For end of life care, patients and families will be informed of all their options. Euthanasia is not allowed, but officials say it is often not done at hospitals, but at long-term care facilities. Living wills will be honored.
After merger, University Hospital will also honor the visitation rights of same-sex or unmarried partners of patients.
Full audio of the merger (mp3 download):
After the forum, Elliott said not all the details about care have been worked out, but a specific list of banned and allowed procedures is forthcoming and will be available before the merger is finalized. Some procedures not allowed at CHI hospitals could still be done at University Hospital, since the statewide network will not necessarily be a faith-based institution.
U of L officials have long said banned procedures could be performed by the School of Medicine, which is not part of the merger.
“As the dean of a tax-supported medical school that serves the people of the community, we will provide a full range of services to our patients,” said U of L School of Medicine Dean Edward Halperin. “And if that means a full range of services sometimes under a different roof, we will do it like most other cities in the United States. We will not back away from our commitment to a full range of healthcare for all our patients.”
There were several questions about how health insurance for employees of merging facilities will change. Many questions concerned whether the employee health plan will cover reproductive services or other procedures banned by the Catholic Church. The officials said they’re working on a solution to the conflict in this area and declined to discuss the details. However, the federal healthcare law (the Affordable Care Act) could require employers to cover certain procedures. The merged network will follow all state and federal healthcare laws.

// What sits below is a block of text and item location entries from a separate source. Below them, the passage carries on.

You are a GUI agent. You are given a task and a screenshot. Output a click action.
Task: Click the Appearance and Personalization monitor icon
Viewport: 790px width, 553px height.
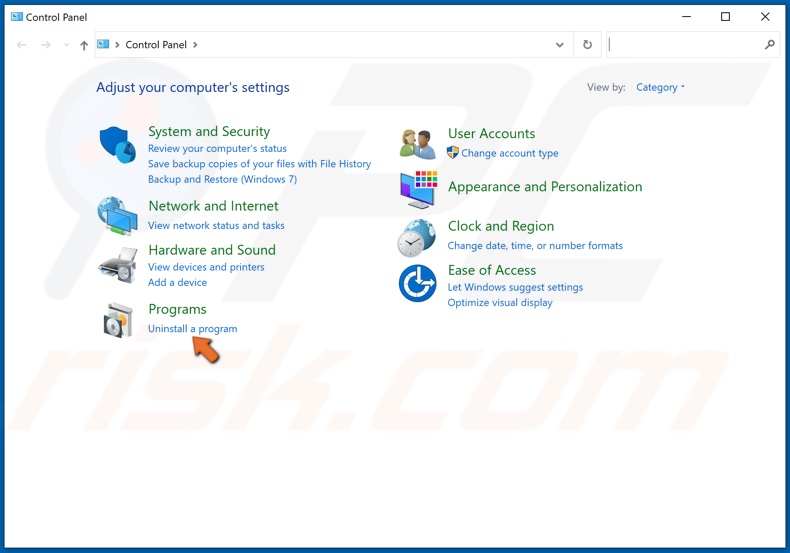click(418, 188)
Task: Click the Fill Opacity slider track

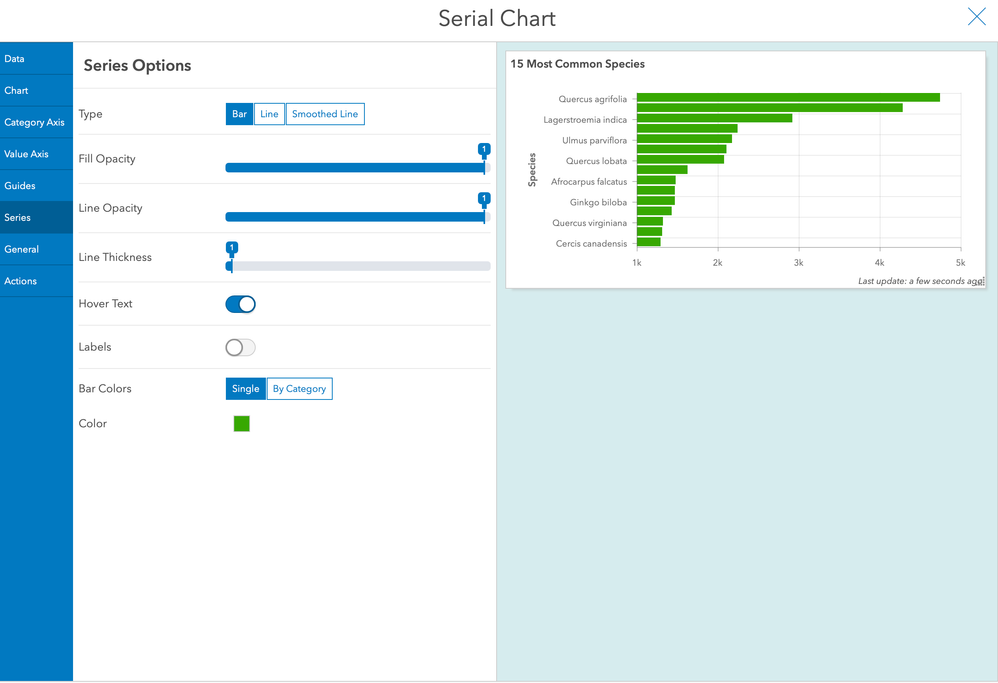Action: pos(355,168)
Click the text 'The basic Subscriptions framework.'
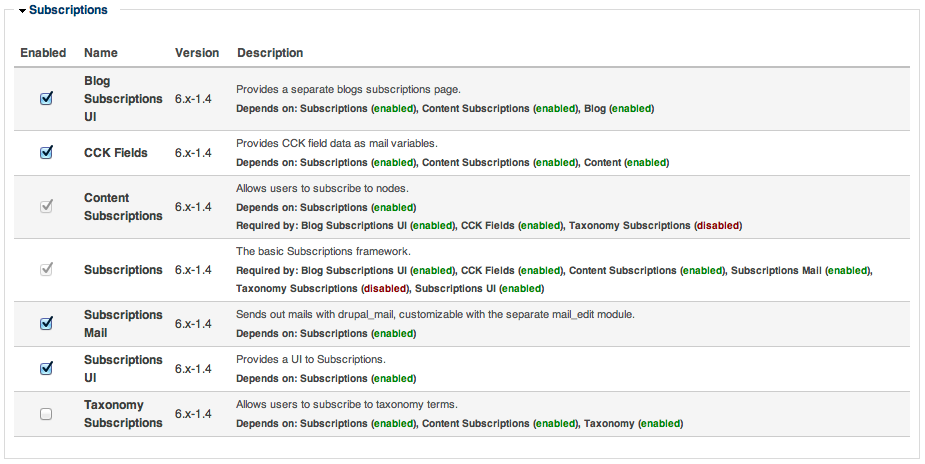This screenshot has height=464, width=925. 323,252
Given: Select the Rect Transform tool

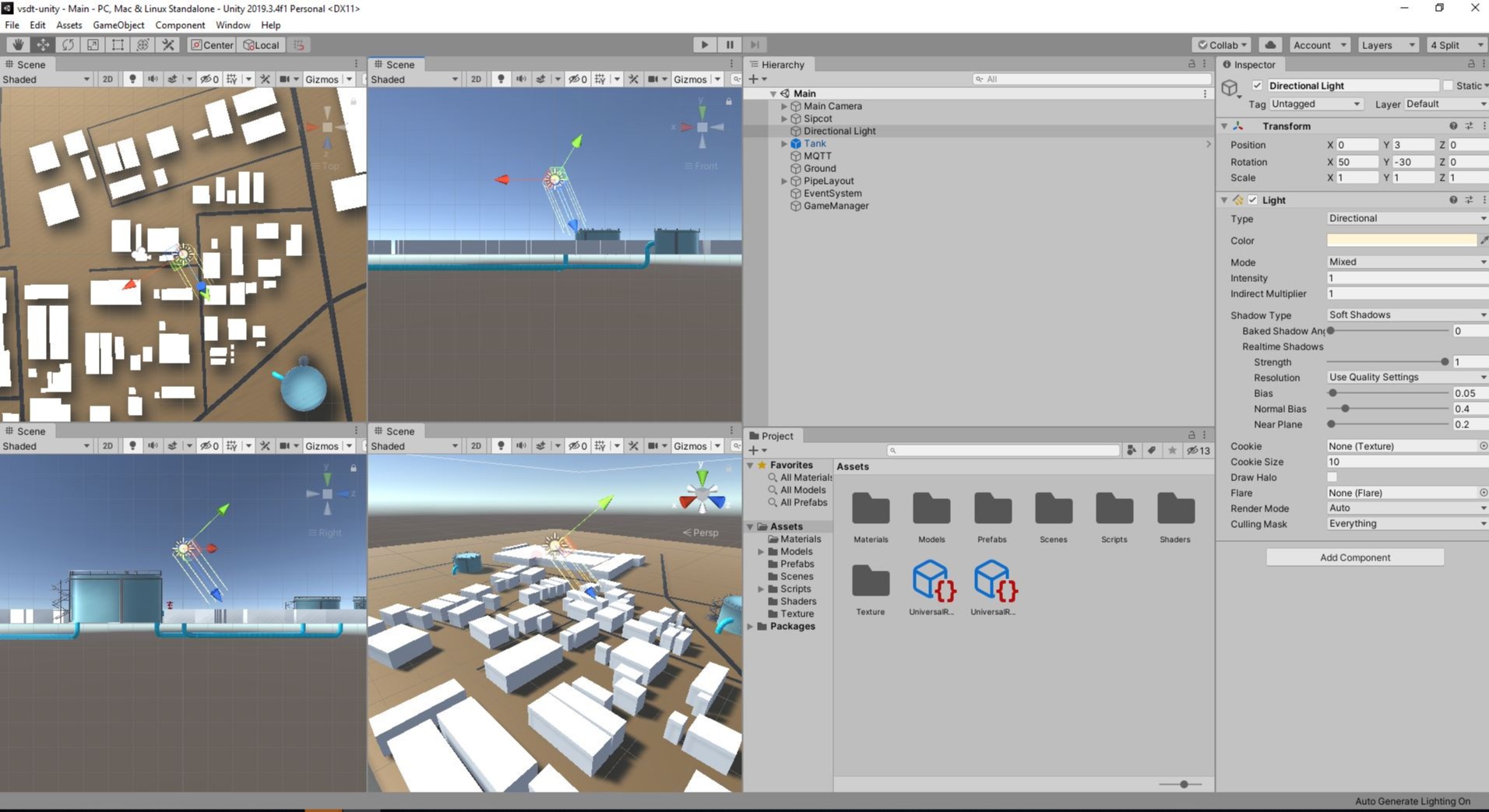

The Affordable Care Act was also cited as a reason why the merger is necessary. The partners say the law will require greater efficiencies and create thousands of new patients, which only a merged entity will be able to handle. U of L officials painted a dire financial picture, saying they do not have the funds to continue current care or to attract or retain top talent.
U of L School of Medicine Dean Edward Halperin suggested the merger would stop the “brain drain” caused when talented students leave the state to practice medicine by giving them more and better-funded facilities to work in. CHI has promised to invest hundreds of millions of dollars in the network.
When asked whether the merger would create redundancies and require layoffs, the partners were mostly silent. They instead touted the potential job-creating aspects of the merger. They hope it will create more high-paying medical jobs, though many administrative jobs could be lost.
Throughout the forum, audience members called for simplified answers to cut through lengthy and complication explanations. The most jeers came during a discussion of whether the merger violates the separation of church and state, since Attorney General Jack Conway recently ruled that University Hospital is a public institution, despite U of L’s claims to the contrary. The partners haven’t yet decided whether to appeal the decision. Attorney Jennifer Elliott says she does not think the merger represents an unlawful entanglement of religion and state.
“We’re going to monitor the situation,” says merger critic Honi Goldman. “We’re going to see what comes up next. Our big concern has never been about the merger itself. We’ve always been in favor of the merger. Our problem has been with the stipulations.”
Board of Health chair William Altman said he was pleased with the forum and will continue the dialogue to ensure community involvement. The unanswered questions from the forum will be sent to the merging partners. Further, the Board of Health will continue to take questions from the public and pass them on to the partners. Several questions have already been answered in writing.
State approval for the deal is still pending.
The African American Think Tank will hold a forum on the merger Thursday at 5:30 at the African American Heritage Center.